Running the cord from the power source, across your shoulders from weak side to the machine on your strong side helps with that.
It puts some distance between the machine and the cord preventing it from hanging too close.
Tough to do though when balanced on one knee between the side of the cabin and rail trying to polish with a rotary.
That’s why I hate doing the sections between the cockpit and front windshield.
My then 18 year old son wrapped the cord on my Makita two years ago while learning how to polish on my Uncle’s boat. I kept telling him to be conscious of where the cord was, but he thinks I’m an idiot and he always has to learn the hard way.
 
#30 ·
Polishing the topside between the cockpit and windsheild is were I had the issue, and I wrapped it once doing the hullside yesterday. I was laying on my stomach with the polisher held out at arms length...and was getting fatigued. They make cordless, but I cant imagine getting much time out of one.

I'm down to the starboard side, and the bow. I'm going to have to nose the boat in to get to that section.

Decals ordered, and I have color samples coming from hullstripes.com, and I'll order the stripes once I see the color.
 
#31 ·
Polishing the topside between the cockpit and windsheild is were I had the issue, and I wrapped it once doing the hullside yesterday. I was laying on my stomach with the polisher held out at arms length...and was getting fatigued. They make cordless, but I cant imagine getting much time out of one.

I'm down to the starboard side, and the bow. I'm going to have to nose the boat in to get to that section.

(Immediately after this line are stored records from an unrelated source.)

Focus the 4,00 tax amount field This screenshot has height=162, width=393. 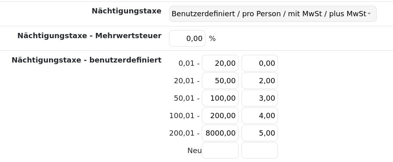pos(260,116)
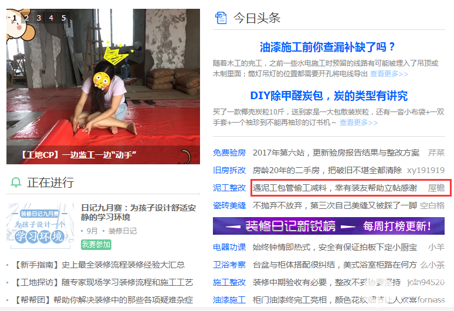Click 查看更多 under the DIY炭包 article

358,123
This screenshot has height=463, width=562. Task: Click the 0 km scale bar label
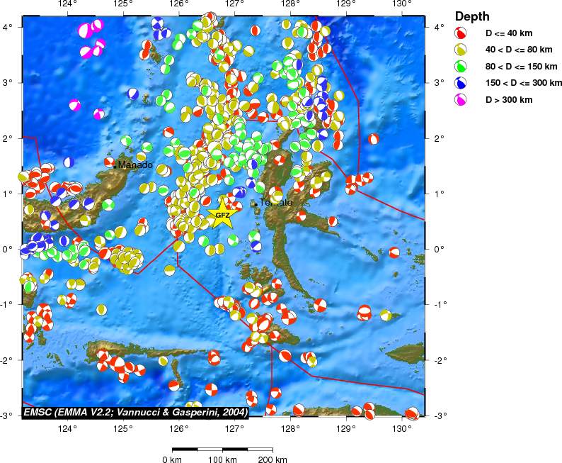point(173,459)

Decals ordered, and I have color samples coming from hullstripes.com, and I'll order the stripes once I see the color.
Your topsides came out beautiful, so it was worth it.
I installed new boot stripes from hull stripes, and have the ones for the topsides.
Was going to get the Sundancer emblems from my local sign guy, he has the graphic file and was going to match the color of what I have from Hull Stripes, and install everything before launch this Spring but my sign guy is closed down by Comrade Cuomo as a non essential business so it didn’t get done.
No way ai was going to delay launch until this crap all goes away.
Once the sign guy opens up again, assuming he is still alive, I will look in to doing it in the water or decide if I want to hold off until next Spring.
BTW: I have a smaller rotary polisher that is made by Flex. I picked it up several years ago to do hard to reach areas on cars using 3” pads.
Tried it on the tight spots on the sides of the cabin but the 3” pads are junk on the gelcoat. I might try a slightly larger pad on the smaller machine for those tight spots to see if they are any better.